AdversaRiskQA: An Adversarial Factuality Benchmark for High-Risk Domains
Adam Szelestey, Sofie van Engelen, Tianhao Huang, Justin Snelders, Qintao Zeng, Songgaojun Deng
TL;DR
AdversaRiskQA introduces a domain-specific benchmark to assess adversarial factuality in high-stakes contexts (Health, Finance, Law) using two difficulty levels and two automated evaluation methods: an LLM-based judge for adversarial factuality and a SAFE-inspired long-form factuality evaluator. The study evaluates six LLMs across architectures and scales, finding non-linear robustness trends with model size and notable domain-dependent performance differences, while revealing limited correlation between injected misinformation and long-form factual outputs. A rigorous three-stage data pipeline (source collection, GPT-5-based structuring, expert validation) and open-sourcing of prompts and results support reproducibility and broader adoption.
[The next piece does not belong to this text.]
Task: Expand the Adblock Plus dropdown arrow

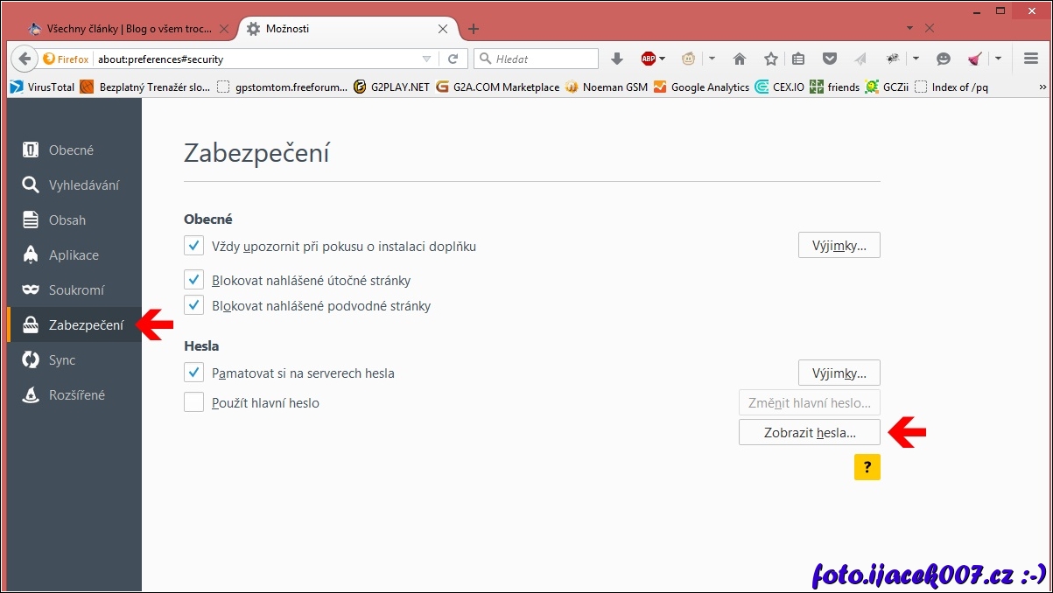Action: [x=663, y=59]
Long-form factuality checks using $F_1@K$ show modest adversarial effects that vary by domain, underscoring the need for targeted alignment and retrieval-augmented strategies in high-risk use cases. Overall, AdversaRiskQA provides a valuable framework for diagnosing LLM weaknesses and guiding the development of more reliable systems for high-stakes applications.
Abstract
Hallucination in large language models (LLMs) remains an acute concern, contributing to the spread of misinformation and diminished public trust, particularly in high-risk domains. Among hallucination types, factuality is crucial, as it concerns a model's alignment with established world knowledge. Adversarial factuality, defined as the deliberate insertion of misinformation into prompts with varying levels of expressed confidence, tests a model's ability to detect and resist confidently framed falsehoods. Existing work lacks high-quality, domain-specific resources for assessing model robustness under such adversarial conditions, and no prior research has examined the impact of injected misinformation on long-form text factuality. To address this gap, we introduce AdversaRiskQA, the first verified and reliable benchmark systematically evaluating adversarial factuality across Health, Finance, and Law. The benchmark includes two difficulty levels to test LLMs' defensive capabilities across varying knowledge depths. We propose two automated methods for evaluating the adversarial attack success and long-form factuality. We evaluate six open- and closed-source LLMs from the Qwen, GPT-OSS, and GPT families, measuring misinformation detection rates. Long-form factuality is assessed on Qwen3 (30B) under both baseline and adversarial conditions. Results show that after excluding meaningless responses, Qwen3 (80B) achieves the highest average accuracy, while GPT-5 maintains consistently high accuracy. Performance scales non-linearly with model size, varies by domains, and gaps between difficulty levels narrow as models grow. Long-form evaluation reveals no significant correlation between injected misinformation and the model's factual output. AdversaRiskQA provides a valuable benchmark for pinpointing LLM weaknesses and developing more reliable models for high-stakes applications.